Question

Delaney would like to make a 5 lb nut mixture that is 60% peanuts and 40% almonds. She has several pounds of peanuts and several pounds of a mixture that is 20 % peanuts and 80% almonds. Let p represent the number of pounds of peanuts needed to make the new mixture, and let m represent the number of pounds of the 80% almond-20% peanut mixture.

What is the system that models this situation?

Which of the following is a solution to the situation?
a) 2lb peanut and 3lb mixture
b) 2.5lb peanuts and 2.5lb mixture
c) 4lb peanuts and 1lb mixture

Answer 1

add 60 + 20

Answer 2

Let p equal number of pounds of peanuts needed to add to the mixture.
Let m be the number of the 80% almond, 20% peanut mixture.

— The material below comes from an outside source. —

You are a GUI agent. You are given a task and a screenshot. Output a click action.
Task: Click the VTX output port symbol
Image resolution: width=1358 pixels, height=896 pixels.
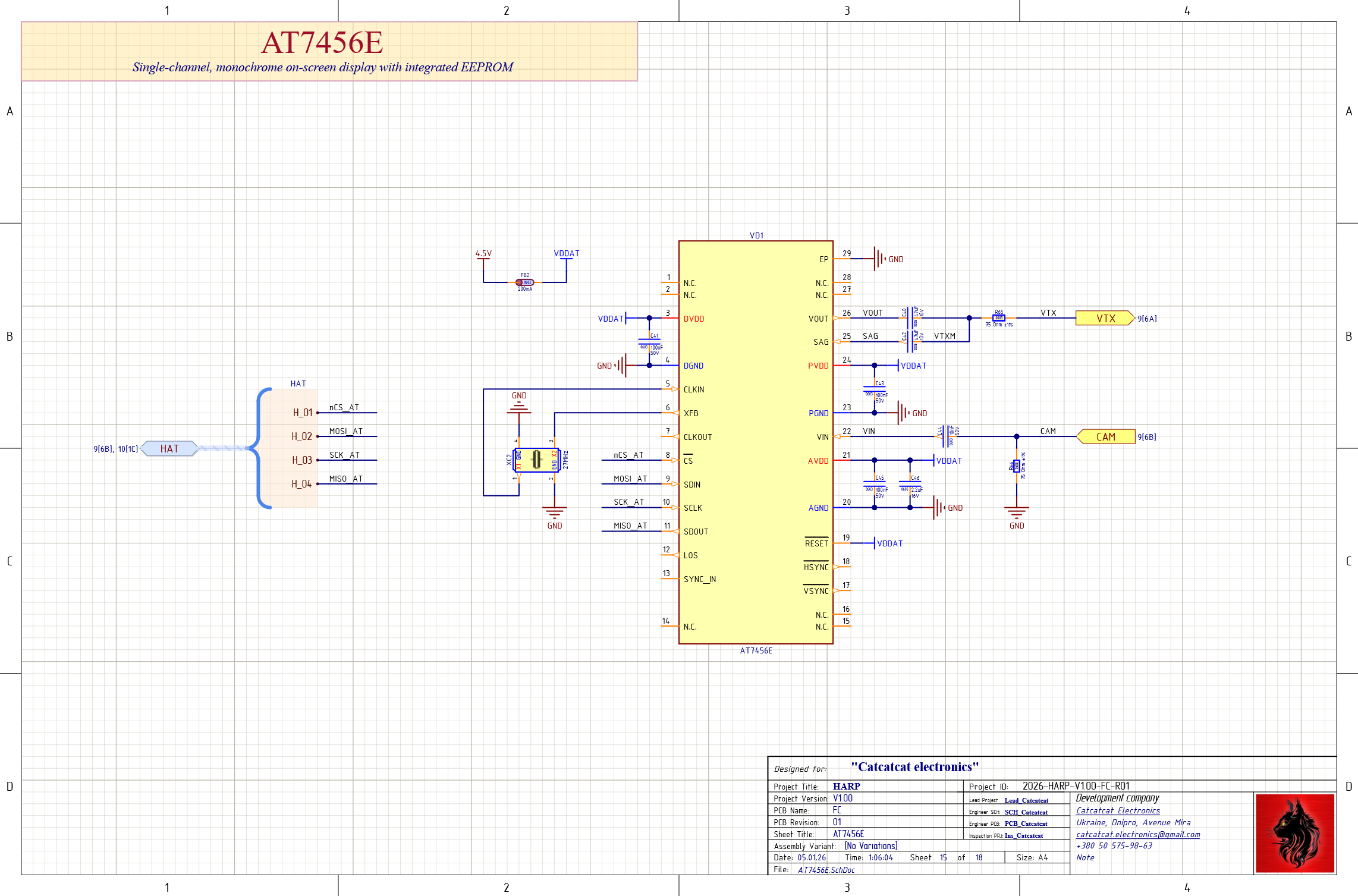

The objective is to come up with a new mixture, that is 60% peanuts and 40% almonds. We accomplish this by adding peanuts to the 80% almond-20%peanut mixture.
.2m = the number lbs of peanuts old mixture
p + .2m = the number of pounds in the new mixture.
p + .2m is also .6 of the new mixture.
The new mixture will contain .8m of almonds
.8m + p + .2m=new mixture
.8m = .4 new mixture
p + .2m = .6 new mixture
Somehow, one should be able to come up with a solution. Myself I need to ponder about this.

Answer 3

Since the new mixture will be 5 pounds we now can do the following:
p + .2m + .8m= 5 or m + p = 5
p + .2m = .6(5)= 3
m = 5 - p (from first) now substitute for m in 2nd getting
p + .2(5 - p) = 3
p + 1 - .2p = 3
.8p = 3 - 1 = 2
p=2/.8= 2.5 lbs of peanute added 2.5 lbs of the orig mix. Looks like b is good.